Clearly, the United States would have preferred Malawi to remain dependent on it for its food imports. According to Erl Butz, President Richard Nixon’s Secretary of Agriculture, “food is a weapon”.

In 1989 the United States threatened retaliatory actions against the Government of Nigeria for daring to ban the importation of wheat in order to grow its own wheat industry. 

Under intense pressure from the Government of the United States, at loss on where to export its hugely subsidized grains, Nigerian government lifted the ban in 1992. For years since then, Nigeria has remained “the number one export destination in the world for U.S wheat”. No statistics is available on Nigerian wheat production in the records of the International Grains Council as “it is too small to be recorded.” According to the Minister of Agriculture, Akinwunmi Adesina, Nigeria spends a total of N635 billion per annum (official figures) on the importation of wheat alone.

Moreover, quite unlike Europe which gives recipients of food aid the option of cash to purchase their own choice grains, the United States insists on exporting its often genetically-modified grains to African countries as a means of dumping its surplus grains. In the words of the United States representative to the Berlin Conference on Food Aid in October 2003, “Beggars can’t be choosers.”

In essence, the United States is the leading country when it comes to subsidizing certain sectors for its populace. There is hardly any ethical, economic, political or social justification for the country, through its Ambassador,  to take sides with the Nigerian government against the masses.

Nigerian government is hinging its argument for the removal of oil subsidy on the existence of a cartel that benefits from the current situation.

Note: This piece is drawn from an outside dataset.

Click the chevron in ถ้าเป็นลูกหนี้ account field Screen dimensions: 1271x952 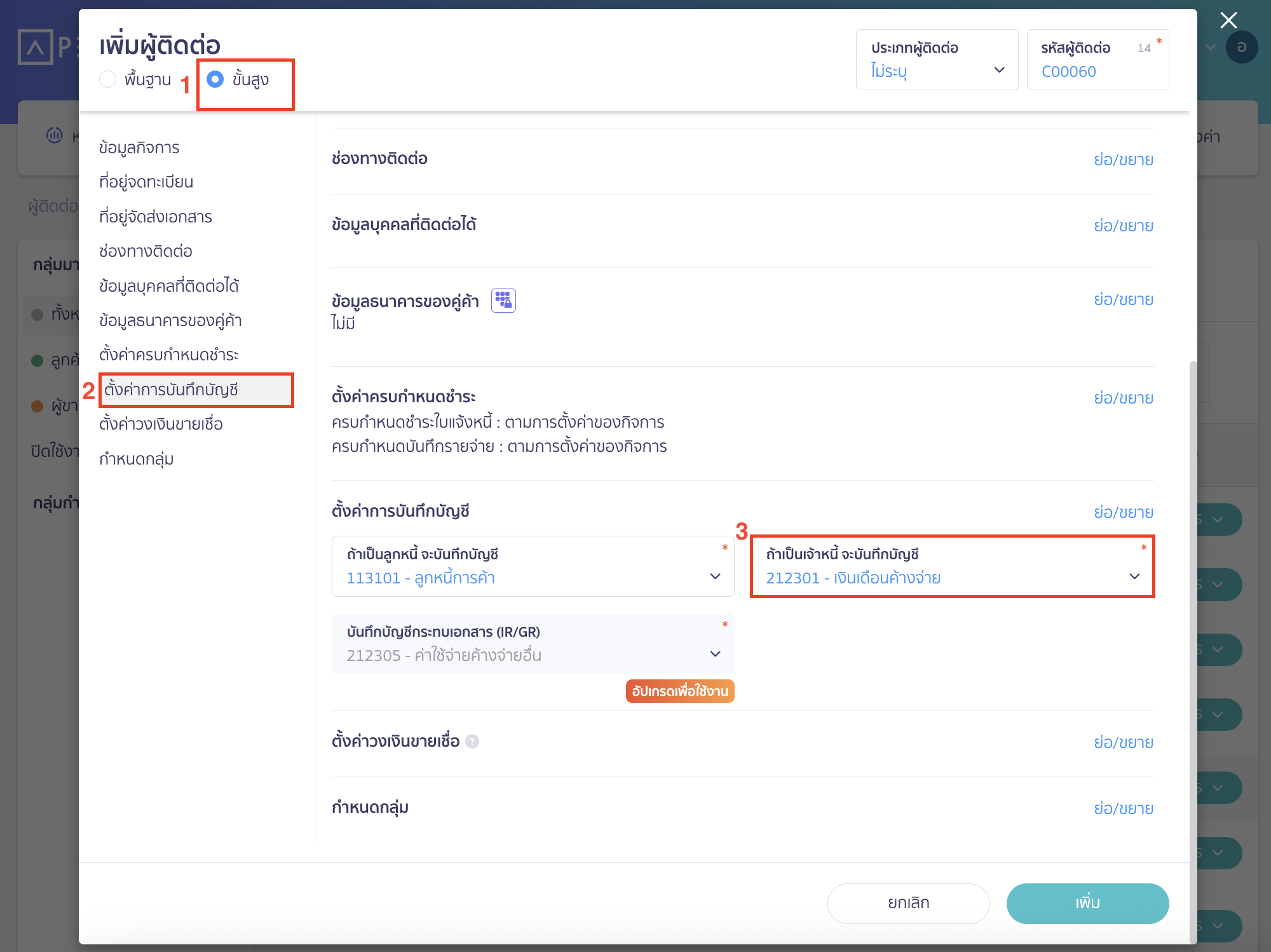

Despite one’s strong disapproval for the United States agricultural subsidies, the title of an essay in defense of it by New York Times columnist Mark Bittman is worth citing; “Don’t End Agricultural Subsidies, Fix Them.” There is a lesson there for the Nigerian Government. Despite global outcry and domestic resistance by some progressive minded Americans, the United States has no plans to remove its own subsidy, but is trying to fix it.